Dibenzodipyridophenazines with Dendritic Electron Donors Exhibiting Deep-Red Emission and Thermally Activated Delayed Fluorescence
William L. Primrose, Don M. Mayder, Ryoga Hojo, Zachary M. Hudson
Abstract
The development of deep-red thermally activated delayed fluorescence (TADF) emitters is important for applications such as organic light-emitting diodes (OLEDs) and biological imaging. Design strategies for red-shifting emission include synthesizing rigid acceptor cores to limit nonradiative decay and employing strong electron-donating groups.
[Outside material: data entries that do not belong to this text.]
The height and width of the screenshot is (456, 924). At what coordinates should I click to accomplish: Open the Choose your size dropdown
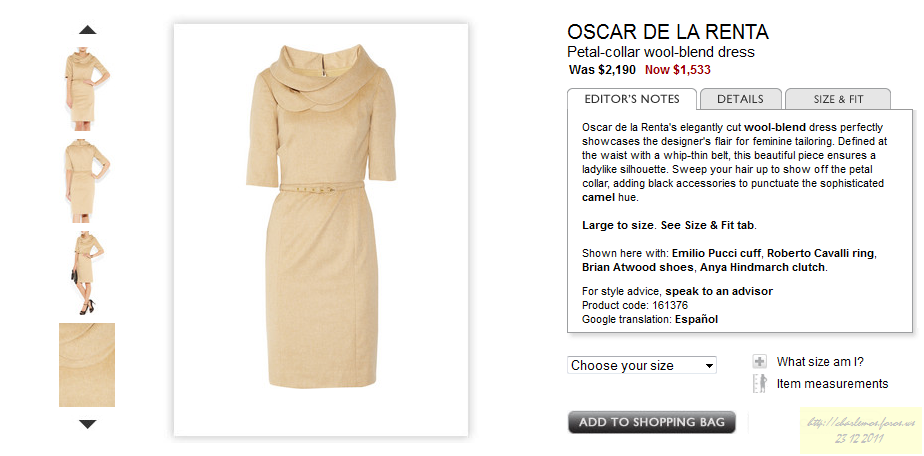pos(642,365)
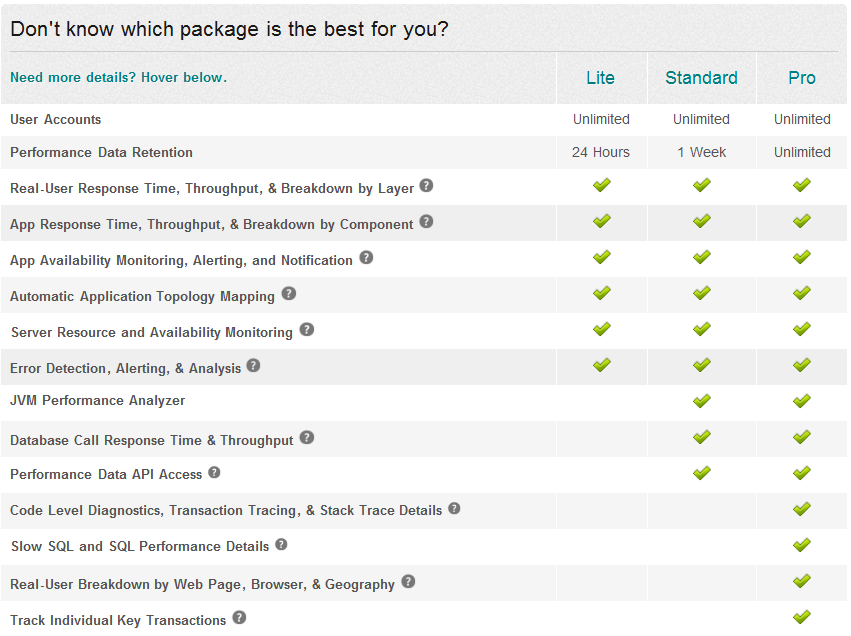This screenshot has width=851, height=636.
Task: Click Standard checkmark for JVM Performance Analyzer
Action: [x=701, y=401]
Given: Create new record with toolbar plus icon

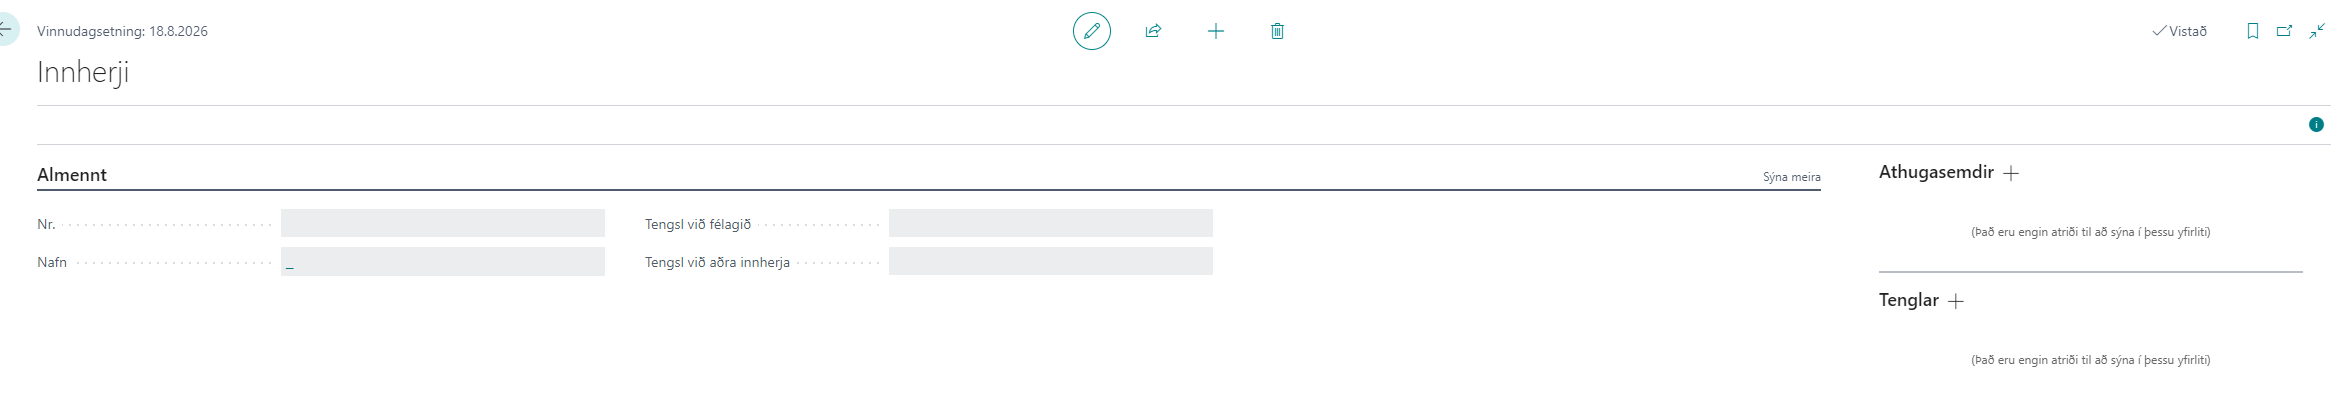Looking at the screenshot, I should 1215,31.
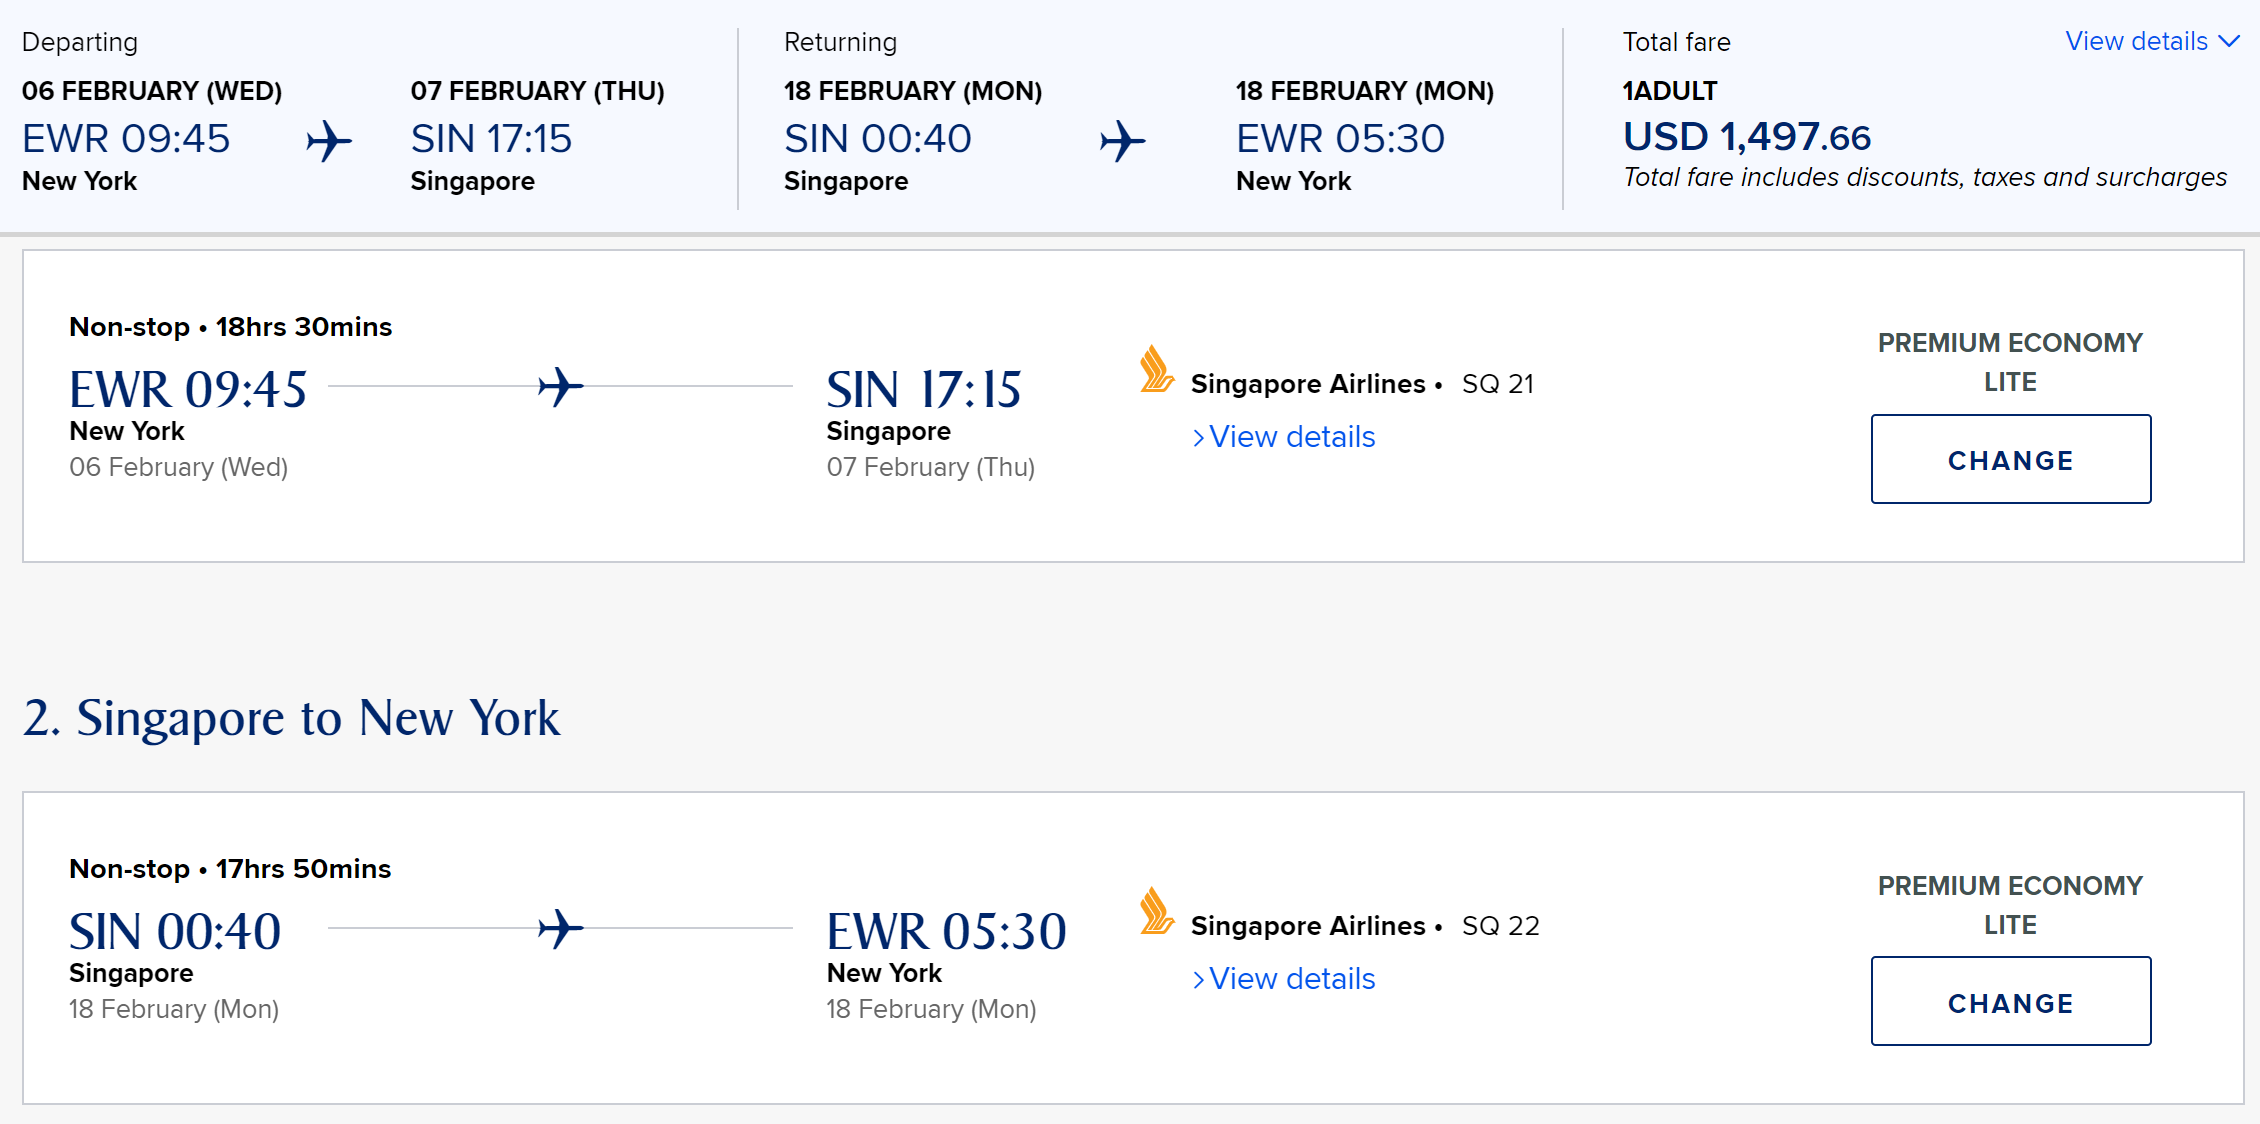Click the Non-stop 17hrs 50mins duration label
The height and width of the screenshot is (1124, 2260).
(x=230, y=869)
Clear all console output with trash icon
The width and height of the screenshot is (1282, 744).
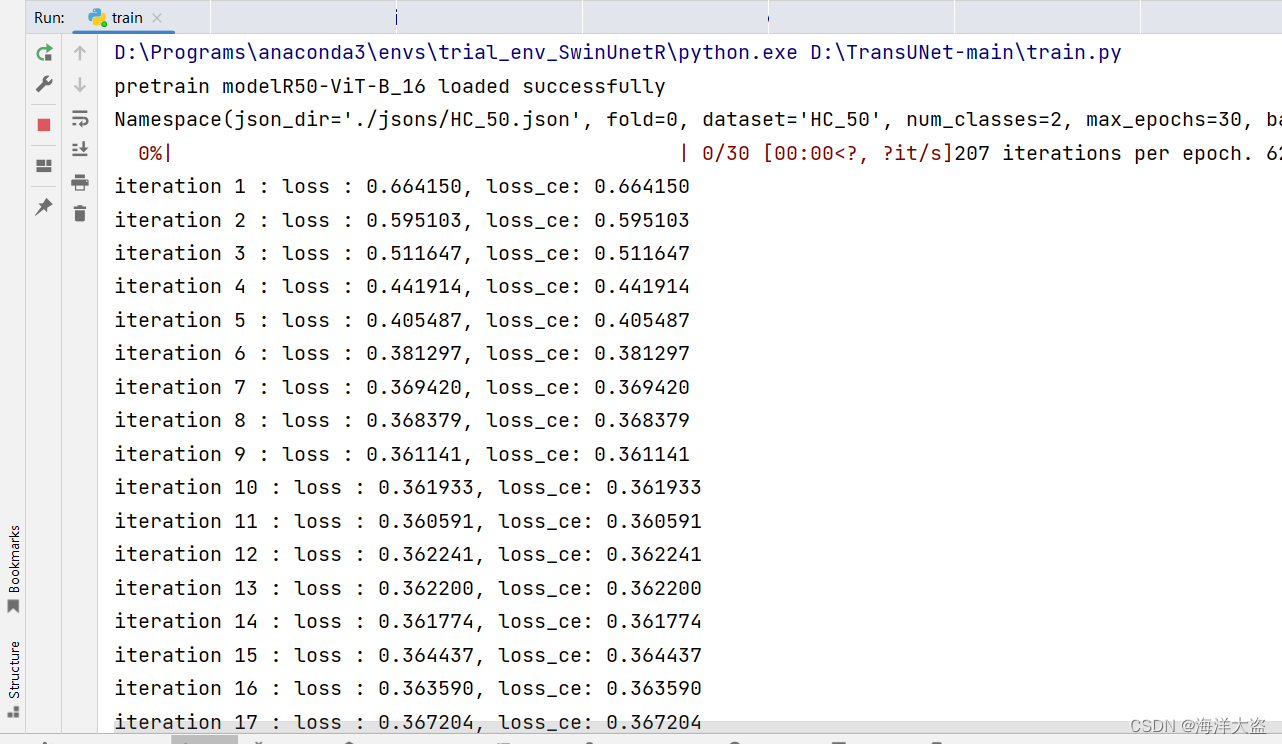(x=79, y=213)
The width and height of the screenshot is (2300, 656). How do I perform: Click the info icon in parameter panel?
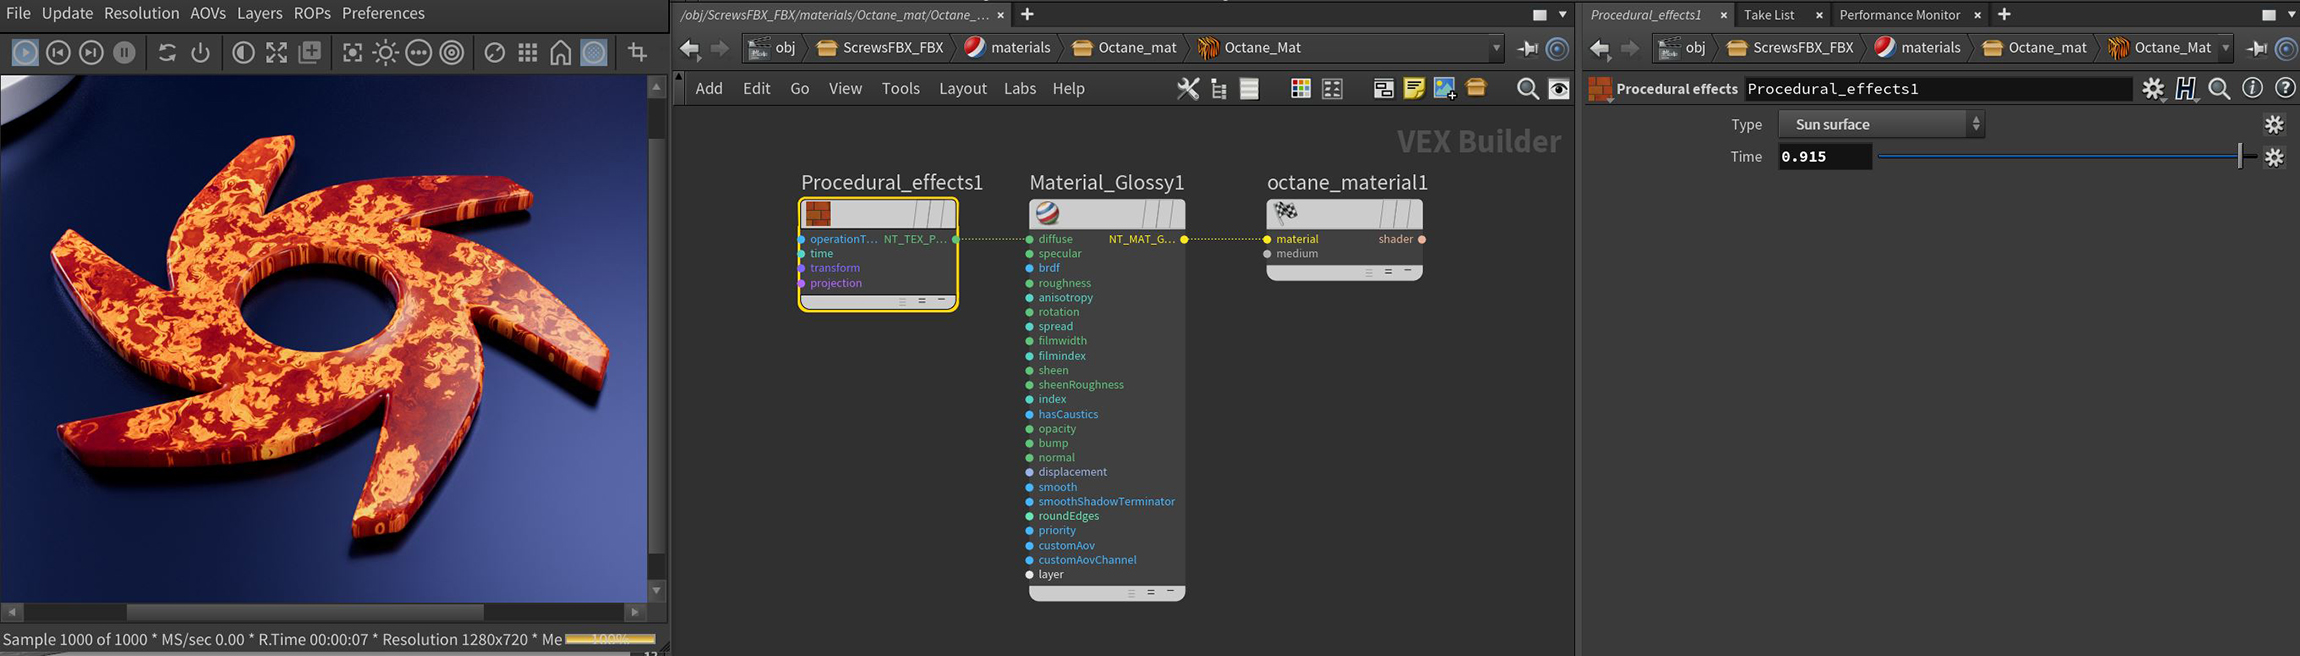coord(2252,89)
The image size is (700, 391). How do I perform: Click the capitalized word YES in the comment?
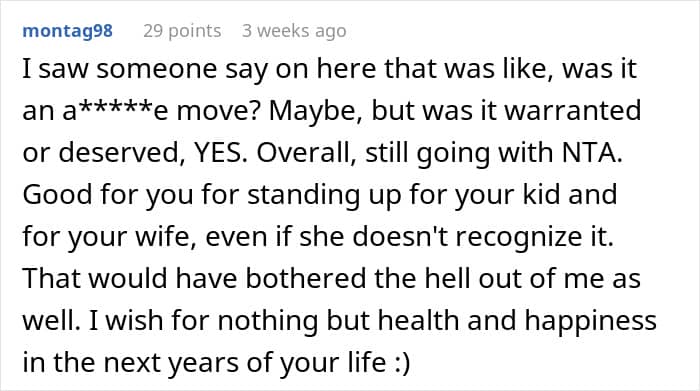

In this work, three novel luminescent donor–acceptor compounds based on the dibenzo[ a, c ]dipyrido[3,2-h:20-30- j ]-phenazine-12-yl ( BPPZ ) acceptor were prepared using dendritic carbazole-based donors 3,3″,6,6″-tetramethoxy-9′ H -9,3′:6′,9″-tercarbazole ( TMTC ), N 3, N 3, N 6, N 6 -tetra- p -tolyl-9 H -carbazole-3,6-diamine ( TTAC ), and N 3, N 3, N 6, N 6 -tetrakis(4-methoxyphenyl)-9 H -carbazole-3,6-diamine ( TMAC ). Here, dimethoxycarbazole, ditolylamine, and bis(4-methoxyphenyl)amine were introduced at the 3,6-positions of carbazole to increase the strength of these donors and induce long-wavelength emission. Substituent effects were investigated with experiments and theoretical calculations. The emission maxima of these materials in toluene were found to be 562, 658, and 680 nm for BPPZ-2TMTC, BPPZ-2TTAC, and BPPZ-2TMAC, respectively, highlighting the exceptional strength of the TMAC donor, which pushes the emission into the deep-red region of the visible spectrum as well as into the biological transparency window (650–1350 nm). Long-lived emission lifetimes were observed in each emitter due to TADF in BPPZ-2TMC and BPPZ-2TTAC, as well as room-temperature phosphorescence in BPPZ-2TMAC . Overall, this work showcases deep-red emissive dendritic donor–acceptor materials which have potential as bioimaging agents with emission in the biological transparency window.